Yep, exactly. It's actually pretty trivial for some work. If you can do that, you get the best of both worlds. Lots of queries can be answered with stale data, which means you drop the massive overhead of strong consistency and transactional workloads.
We do it to answer very correctness-sensitive questions around security, but it doesn't matter because stale answers are still valid if you know how those answers could have possibly been updated - and that's just an application invariant.
In that very specialized case this works. Does your system have any guarantees beyond eventual consistency where eventual could mean hours or days?
My point is that in general, EC is not a feature. Nobody sets out hoping to find a database that provides EC. They usually set out to find a database that can be globally distributed and have strong ACID guarantees. When confronted with various cost constrains they eventually settle for a system that makes trade offs where part of the price is EC. They then work around EC, usually not completely but enough that most of the time the system works fine. But EC is not in and of itself good or desirable, it’s just a less of several evils. Moreover, of the evils that it does compete with its necessarily the least, just the easiest to implement and as a result the most popular.

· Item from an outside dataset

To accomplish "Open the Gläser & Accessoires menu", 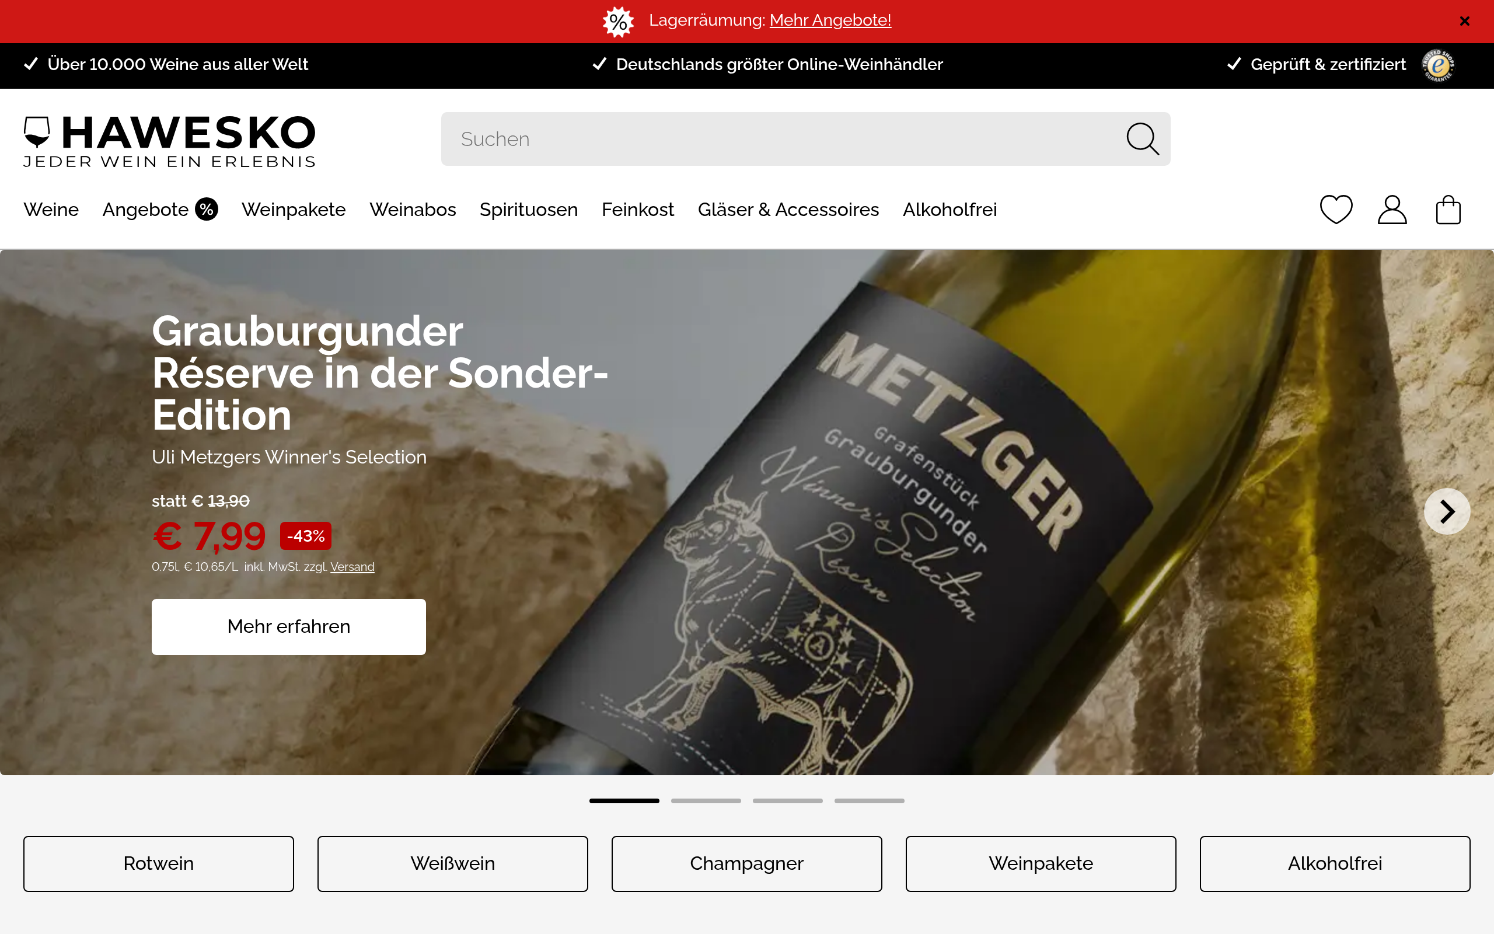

Your argument of “it works in this one case and it works well” is a bit of a straw man in that no cache at all also works in some cases, but that doesn’t make it a general solution. I have successfully used an EC system for a decently sized (at the time at least) dataset and it worked well but it was only because that particular workflow naturally allowed for EC semantics (streaming updates every few seconds/source). But I sure as hell wouldn’t want to build a bank on EC.
The specialized case is where you can ensure a few application level constraints about your data, which so far in my experience are extremely valuable constraints. It's maybe a less trotted road, but not a difficult one.

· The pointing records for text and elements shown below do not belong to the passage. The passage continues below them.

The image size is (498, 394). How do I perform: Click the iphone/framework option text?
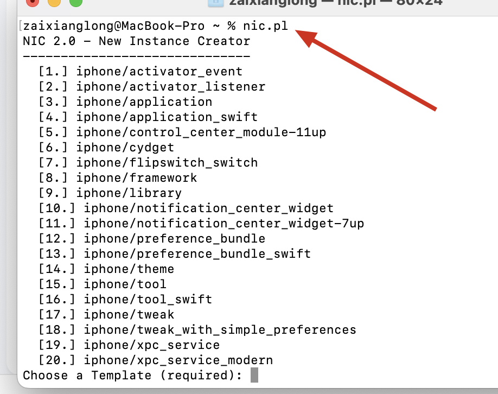(x=137, y=178)
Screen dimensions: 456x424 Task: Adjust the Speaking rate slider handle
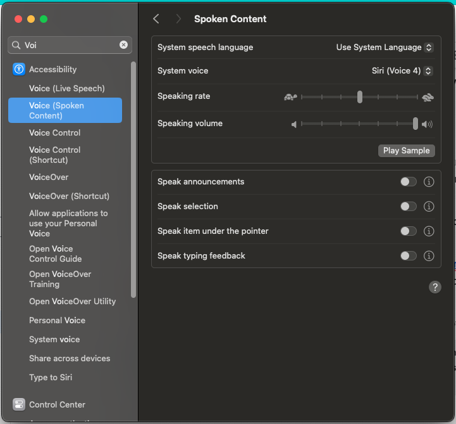tap(359, 97)
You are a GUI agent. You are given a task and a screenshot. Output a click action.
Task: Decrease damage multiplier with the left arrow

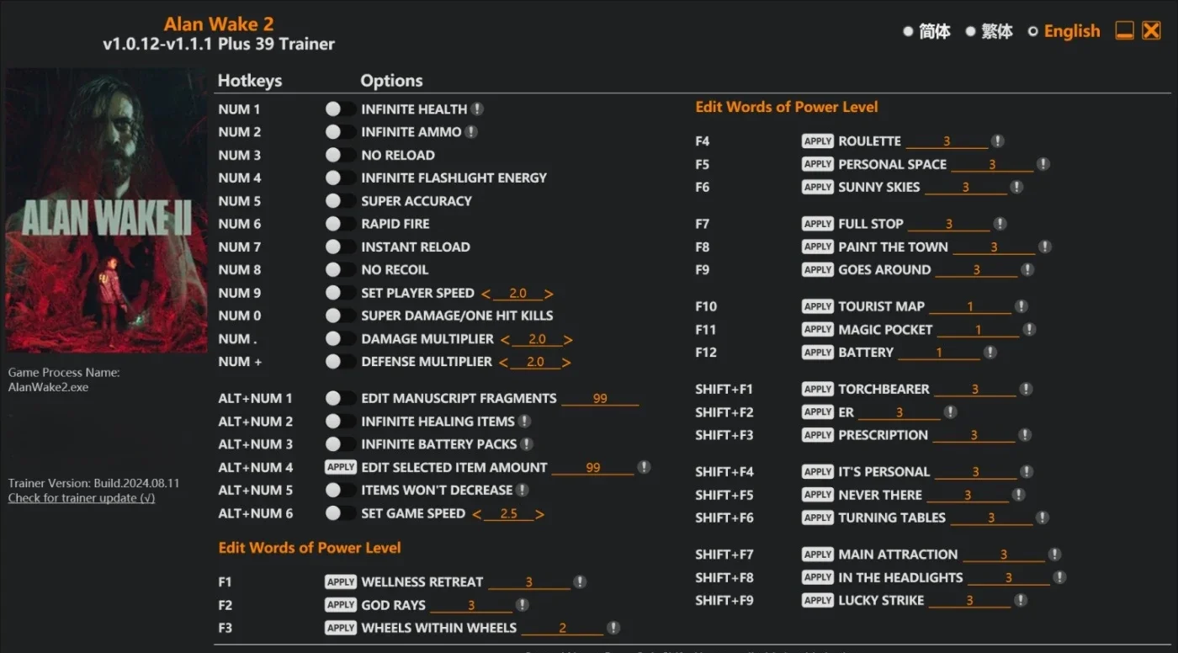[x=505, y=339]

The benefit is massive improvements to performance and reduction in complexity - you eliminate the need for a complex consensus system.
It is far more than "it works in this one case", it is that EC removes a massive cost in databases that is often unnecessary - transactional logic, and in return it gives huge improvements in other areas. Specifically, and relevant to this thread (because the article is on caching), in the area of caching this is particularly desirable.
This is, as another user mentioned, called strong eventual consistency.
Your comment compared EC to race conditions, which I think is quite a negative way to view them, so I wanted to point out that EC is not "strictly worse" or buggy or whatever.
I think you are saying what I am saying: in specialized cases EC is fine and a good cost saving measure.
My only addition to that is that it’s popularity may be due to ease of developing EC databases vs ones with distributed consensus algorithms, and that personally I prefer to start with a system not based on EC, then add EC where necessary whereas it sounds like you prefer to start with EC and add constraints. I think your approach is more popular, but in my personal work experience it leads to more fragile systems which is why I advocate for at least understanding why that choice is being made.
EC systems aren’t inherently buggy. They just by themselves don’t include guarantees that you might find useful or desirable for general workloads.
As an example, I build a system with exclusively commutative, restricted operations. What that means is that I can look at an item and know, regardless of when that item was written, that only certain operations will be applied in certain ways.
To serve a query, such as "Find me the item with an element X greater than 100", I don't need to find every item's consistent state of X. If an item's X from cache is, say, 50, and I know that X is restricted to only ever shrink in value, I don't need to hit the database for a consistent view of X.
Application level constraints like this are much more powerful than database transactions and radically more efficient, which is why EC systems can perform so well.